10Respondióle al momento Jesús: Apártate, Satanás, porque escrito está: Al Señor tu Dios adorarás y sólo a él darás culto.
11Con eso el demonio lo dejó y se acercaron los ángeles para servirle.
12III. Ministerio mesiánico de Jesús de Galilea (4,12-18,35) Lugar de la actividad de Jesús. Habiendo oído que Juan había sido metido en la cárcel, Jesús se retiró a Galilea.
13Y, abandonando Nazaret, se fue a vivir a Cafarnaum, ciudad situada a orillas del mar, en los confines de Zabulón y Neftalí.

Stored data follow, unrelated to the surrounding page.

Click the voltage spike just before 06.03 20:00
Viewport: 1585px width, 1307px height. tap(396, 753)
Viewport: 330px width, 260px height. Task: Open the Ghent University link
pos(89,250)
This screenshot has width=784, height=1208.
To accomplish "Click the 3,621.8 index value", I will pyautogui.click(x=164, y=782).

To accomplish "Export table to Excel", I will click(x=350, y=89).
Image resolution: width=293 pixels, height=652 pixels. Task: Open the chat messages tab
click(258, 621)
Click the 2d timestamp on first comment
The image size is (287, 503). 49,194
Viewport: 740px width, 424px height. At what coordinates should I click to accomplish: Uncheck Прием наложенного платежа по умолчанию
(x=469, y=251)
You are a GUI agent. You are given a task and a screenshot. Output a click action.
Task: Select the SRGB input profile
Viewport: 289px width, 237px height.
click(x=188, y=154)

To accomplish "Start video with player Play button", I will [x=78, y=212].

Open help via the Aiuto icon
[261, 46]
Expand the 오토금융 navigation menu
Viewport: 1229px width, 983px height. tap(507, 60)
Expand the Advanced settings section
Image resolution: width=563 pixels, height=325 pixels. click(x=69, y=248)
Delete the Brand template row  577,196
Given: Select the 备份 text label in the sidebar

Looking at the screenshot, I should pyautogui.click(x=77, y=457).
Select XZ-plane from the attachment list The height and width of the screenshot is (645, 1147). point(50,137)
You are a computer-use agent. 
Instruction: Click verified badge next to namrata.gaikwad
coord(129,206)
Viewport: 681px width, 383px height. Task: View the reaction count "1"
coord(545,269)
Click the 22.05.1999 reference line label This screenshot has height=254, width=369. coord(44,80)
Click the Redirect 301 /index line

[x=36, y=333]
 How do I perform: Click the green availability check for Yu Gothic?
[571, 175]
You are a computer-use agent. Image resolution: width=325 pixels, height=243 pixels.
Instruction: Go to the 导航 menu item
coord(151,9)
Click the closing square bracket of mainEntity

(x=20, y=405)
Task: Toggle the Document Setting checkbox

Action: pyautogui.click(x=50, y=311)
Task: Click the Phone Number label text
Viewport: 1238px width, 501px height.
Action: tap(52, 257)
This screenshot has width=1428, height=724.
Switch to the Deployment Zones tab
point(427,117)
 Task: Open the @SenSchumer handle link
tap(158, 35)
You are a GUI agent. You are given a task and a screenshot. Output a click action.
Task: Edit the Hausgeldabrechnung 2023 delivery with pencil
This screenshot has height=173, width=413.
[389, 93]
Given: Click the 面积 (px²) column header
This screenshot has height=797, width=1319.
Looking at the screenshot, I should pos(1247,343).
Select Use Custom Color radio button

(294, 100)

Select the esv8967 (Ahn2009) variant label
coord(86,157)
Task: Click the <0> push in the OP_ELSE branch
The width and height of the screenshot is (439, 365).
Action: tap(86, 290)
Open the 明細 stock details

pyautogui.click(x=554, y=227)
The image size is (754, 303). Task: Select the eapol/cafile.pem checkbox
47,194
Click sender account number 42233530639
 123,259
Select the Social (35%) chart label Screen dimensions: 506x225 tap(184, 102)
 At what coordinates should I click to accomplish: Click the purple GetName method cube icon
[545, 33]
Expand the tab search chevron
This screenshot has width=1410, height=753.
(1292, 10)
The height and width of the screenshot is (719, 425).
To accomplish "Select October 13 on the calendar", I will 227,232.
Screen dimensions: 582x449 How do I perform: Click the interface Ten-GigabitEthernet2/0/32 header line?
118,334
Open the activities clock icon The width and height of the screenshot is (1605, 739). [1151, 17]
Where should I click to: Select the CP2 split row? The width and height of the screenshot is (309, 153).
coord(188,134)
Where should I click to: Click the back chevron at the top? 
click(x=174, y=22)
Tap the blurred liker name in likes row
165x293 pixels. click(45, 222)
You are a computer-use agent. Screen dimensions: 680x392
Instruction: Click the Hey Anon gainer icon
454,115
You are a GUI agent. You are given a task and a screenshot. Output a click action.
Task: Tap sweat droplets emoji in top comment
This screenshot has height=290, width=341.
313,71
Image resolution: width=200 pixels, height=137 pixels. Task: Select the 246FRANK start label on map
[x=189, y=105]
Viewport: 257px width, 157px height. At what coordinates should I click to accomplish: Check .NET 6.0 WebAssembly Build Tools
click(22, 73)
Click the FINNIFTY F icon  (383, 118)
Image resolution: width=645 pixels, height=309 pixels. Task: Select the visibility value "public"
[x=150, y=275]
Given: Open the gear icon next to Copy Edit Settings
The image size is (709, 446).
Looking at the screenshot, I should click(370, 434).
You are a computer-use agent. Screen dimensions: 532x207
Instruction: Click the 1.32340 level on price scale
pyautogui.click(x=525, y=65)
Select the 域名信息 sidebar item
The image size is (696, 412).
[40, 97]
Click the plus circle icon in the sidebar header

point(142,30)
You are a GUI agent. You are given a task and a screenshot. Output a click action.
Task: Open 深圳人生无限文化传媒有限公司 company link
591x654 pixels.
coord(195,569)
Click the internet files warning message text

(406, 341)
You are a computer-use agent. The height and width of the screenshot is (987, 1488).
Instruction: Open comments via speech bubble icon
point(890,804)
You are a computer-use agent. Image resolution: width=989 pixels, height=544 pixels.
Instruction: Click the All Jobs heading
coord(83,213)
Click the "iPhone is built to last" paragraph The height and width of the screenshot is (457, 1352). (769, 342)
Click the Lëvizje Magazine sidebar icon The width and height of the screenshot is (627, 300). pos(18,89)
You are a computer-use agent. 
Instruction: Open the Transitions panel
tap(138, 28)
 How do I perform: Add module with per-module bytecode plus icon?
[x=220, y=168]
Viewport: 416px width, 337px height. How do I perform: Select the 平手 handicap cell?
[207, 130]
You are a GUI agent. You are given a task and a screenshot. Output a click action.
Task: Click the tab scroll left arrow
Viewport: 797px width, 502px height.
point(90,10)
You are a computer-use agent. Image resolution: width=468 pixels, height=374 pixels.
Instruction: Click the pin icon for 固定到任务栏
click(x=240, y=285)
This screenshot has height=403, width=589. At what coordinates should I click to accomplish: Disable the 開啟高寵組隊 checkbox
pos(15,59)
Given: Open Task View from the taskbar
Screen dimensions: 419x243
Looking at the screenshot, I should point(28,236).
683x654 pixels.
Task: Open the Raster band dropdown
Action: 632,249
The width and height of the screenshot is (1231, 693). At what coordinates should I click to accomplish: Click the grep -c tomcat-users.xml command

14Así se cumplió lo que anunció el profeta Isaías cuando dijo:
15¡Tierra de Zabulón y tierra de Neftalí, en el camino del mar allende el Jordán, Galilea de los gentiles!
16El pueblo sumido en tinieblas ha visto una gran luz; una luz ha amanecido sobre los que yacen en región y sombras de muerte.
17Desde entonces empezó Jesús a predicar: Arrepentíos, porque se acerca el reino de Dios.
18Los primeros discípulos de Jesús. Caminando por la ribera del mar de Galilea, vio a dos hermanos, a Simón, por otro nombre Pedro, y a Andrés, que estaban echando el esparavel en el mar, pues eran pescadores.
19Y les dijo: Venid en pos de mí y yo os haré pescadores de hombres.
20Ellos, dejando al momento las redes, le siguieron.
21Pasando más adelante, vio a otros dos hermanos, a Santiago y a Juan, hijos de Zebedeo, que estaban en la barca con su padre componiendo las redes, y los llamó.
22Y ellos, dejando al momento la barca y a su padre, le siguieron.
23Jesús, maestro y taumaturgo. Y corría Jesús toda Galilea, enseñando en sus sinagogas, predicando la buena nueva del reino y curando todas las enfermedades y todas las dolencias de la gente.
24Su fama se extendió por toda Siria. Ante él trajeron a todos los que padecían algún mal: los que sufrían diferentes enfermedades y dolores; endemoniados, lunáticos y paralíticos. Y devolvió la salud a todos.
25Y le fue siguiendo una gran multitud: gentes de Galilea y de la Decápolis, de Jerusalén y de Judea y del otro lado del Jordán.